Wellbeing Guidance – Staff
COVID-19 and the restrictions it brings are exacting a heavy toll on all of us these days. But there are resources as well as little coping mechanisms or life-hacks that we can all use to try and ease the burden. These are just a few.
Upgrade Your Work-Space
We recognise that many people do not have a separate home office and that you may have to share your workspace with housemates or family members. However, you can still do a lot to look after where you work, making it as welcoming and distraction-free as possible. Here are some hints & tips you might try.
- Laptops have notoriously bad ergonomics, so add a keyboard and mouse if possible. A larger screen will also help you. Your local IT team may be able to help by allowing you to take home a larger screen – get in touch with them to see what local rules apply.
- Home tables and chairs are often not best-suited for sustained working. Ideally, your arms should be angled slightly downwards towards your keyboard not upwards. Try raising your chair if possible and/or using cushions. If your screen isn’t height-adjustable, put books under it to raise it to eyelevel. Have a look at the Display Screen Homeworking Self-assessment worksheet to help you set up your working area well.

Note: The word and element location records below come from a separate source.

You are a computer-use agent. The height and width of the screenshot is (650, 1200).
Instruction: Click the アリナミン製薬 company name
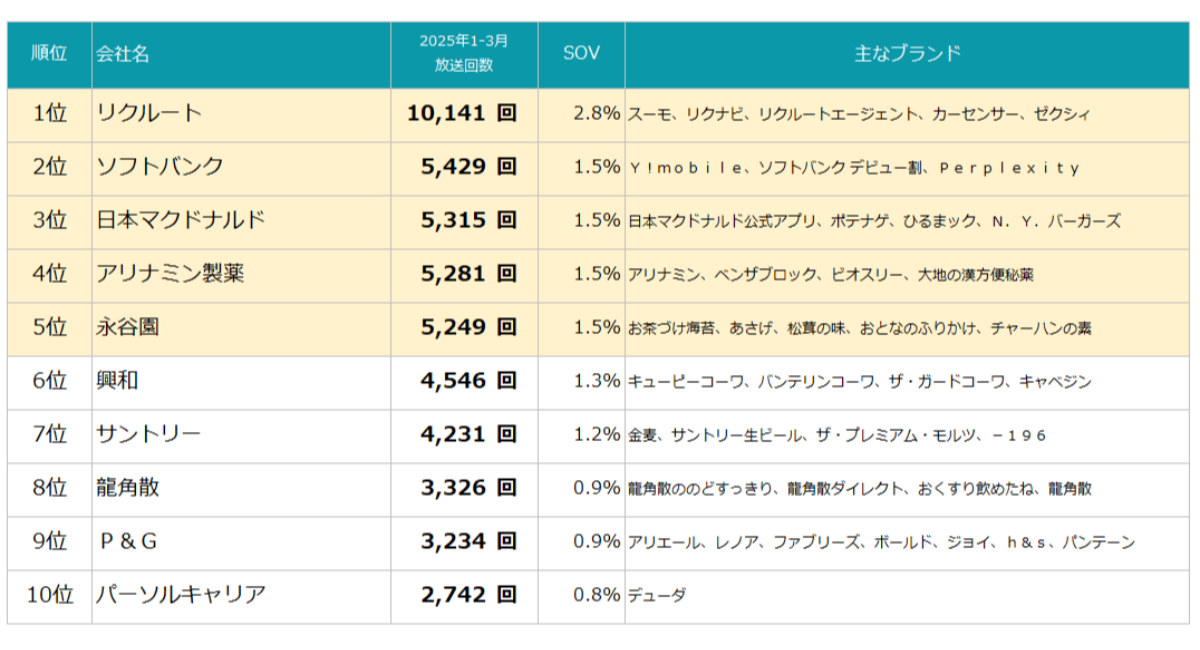click(170, 274)
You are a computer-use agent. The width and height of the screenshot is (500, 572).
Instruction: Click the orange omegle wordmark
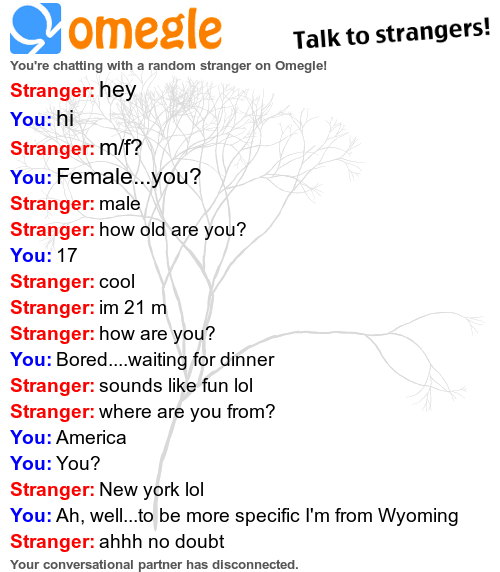pos(145,31)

- Take a look at the Occupational Health Service guidance on How to Exercise at home which gives simple stretching exercises you can do through the day.
- Save, save, save your work! If you don’t have remote access to your network drive through the VPN, try using the cloud based OneDrive for back-ups.
- If you are unable to use the calls functionality in MS Teams or similar software, itemised phone costs may be claimed through expenses. Other costs associated with homeworking (e.g. broadband, utility bills, etc) may not be claimed. You may be able to claim tax relief for these costs, details can be found on the HMRC website. Claims can be made retrospectively, and should ideally be made only once per tax year.
- Buy a plant or two to make your workspace feel a little more soothing.
- Remember to get away from your desk regularly, whether that’s to do some stretches, go for a walk in the park or have a delicious snack.
If you need advice
First point: don’t suffer in silence. Second point: please help us put you in touch with our Employee Assistance Service. Contact details are available from HR.
If you’re feeling stressed or anxious
- The university has a really good range of mental health services available to staff. These include:
- The Department of Experimental Psychology’s Oxford Anxiety Disorders and Trauma Group resources ;
- The anonymous online support community togetherall (select “I’m from a university or college” when you register for free);
- The staff telephone counselling service Care First.
Outside the university, there is TalkingSpace PLUS, an Oxford-based NHS mental health self-referral service, offering free therapy courses, including on how to manage worries around COVID-19, and how to connect with others if you are feeling alone as a result of having to isolate yourself.